<<<<

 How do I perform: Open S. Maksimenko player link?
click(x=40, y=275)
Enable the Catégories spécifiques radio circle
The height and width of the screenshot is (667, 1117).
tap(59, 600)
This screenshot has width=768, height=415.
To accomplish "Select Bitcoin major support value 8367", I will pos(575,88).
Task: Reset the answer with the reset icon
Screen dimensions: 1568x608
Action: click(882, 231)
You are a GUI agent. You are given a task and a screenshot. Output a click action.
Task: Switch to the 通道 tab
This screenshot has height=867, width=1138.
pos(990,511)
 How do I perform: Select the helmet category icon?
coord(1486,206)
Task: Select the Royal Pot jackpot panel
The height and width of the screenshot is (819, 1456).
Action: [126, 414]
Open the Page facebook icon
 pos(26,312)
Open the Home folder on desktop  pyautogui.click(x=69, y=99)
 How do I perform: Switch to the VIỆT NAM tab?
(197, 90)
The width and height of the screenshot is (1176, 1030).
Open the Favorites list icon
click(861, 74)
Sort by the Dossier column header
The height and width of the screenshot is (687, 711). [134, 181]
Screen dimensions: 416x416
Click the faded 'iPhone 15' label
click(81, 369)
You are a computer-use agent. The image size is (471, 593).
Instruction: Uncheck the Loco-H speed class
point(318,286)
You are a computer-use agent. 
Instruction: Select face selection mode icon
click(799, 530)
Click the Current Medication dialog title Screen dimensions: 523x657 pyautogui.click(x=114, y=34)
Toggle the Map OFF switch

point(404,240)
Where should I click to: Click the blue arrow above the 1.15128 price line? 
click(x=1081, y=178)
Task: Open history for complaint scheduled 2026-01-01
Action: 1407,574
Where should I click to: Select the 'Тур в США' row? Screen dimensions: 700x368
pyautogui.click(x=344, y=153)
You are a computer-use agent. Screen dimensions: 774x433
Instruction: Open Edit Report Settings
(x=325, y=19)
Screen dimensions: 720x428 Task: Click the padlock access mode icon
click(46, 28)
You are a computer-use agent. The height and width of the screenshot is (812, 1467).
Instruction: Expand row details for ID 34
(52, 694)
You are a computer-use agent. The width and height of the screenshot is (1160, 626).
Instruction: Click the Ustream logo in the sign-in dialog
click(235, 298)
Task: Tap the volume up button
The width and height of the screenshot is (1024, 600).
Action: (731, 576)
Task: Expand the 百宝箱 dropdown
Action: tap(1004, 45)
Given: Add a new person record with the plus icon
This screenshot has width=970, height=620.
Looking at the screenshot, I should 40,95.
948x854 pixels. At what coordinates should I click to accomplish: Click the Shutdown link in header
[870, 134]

>>>>

**AIM OF THE EXERCISE:** Return each line of the listing that holds the word "computer".

**SOLUTION FOR THIS PROBLEM:**
You are a computer-use agent. The image size is (471, 593).
You are a computer-use agent. 
You are a computer-use agent. Screen dimensions: 774x433
You are a computer-use agent. The height and width of the screenshot is (812, 1467).
You are a computer-use agent. The width and height of the screenshot is (1160, 626).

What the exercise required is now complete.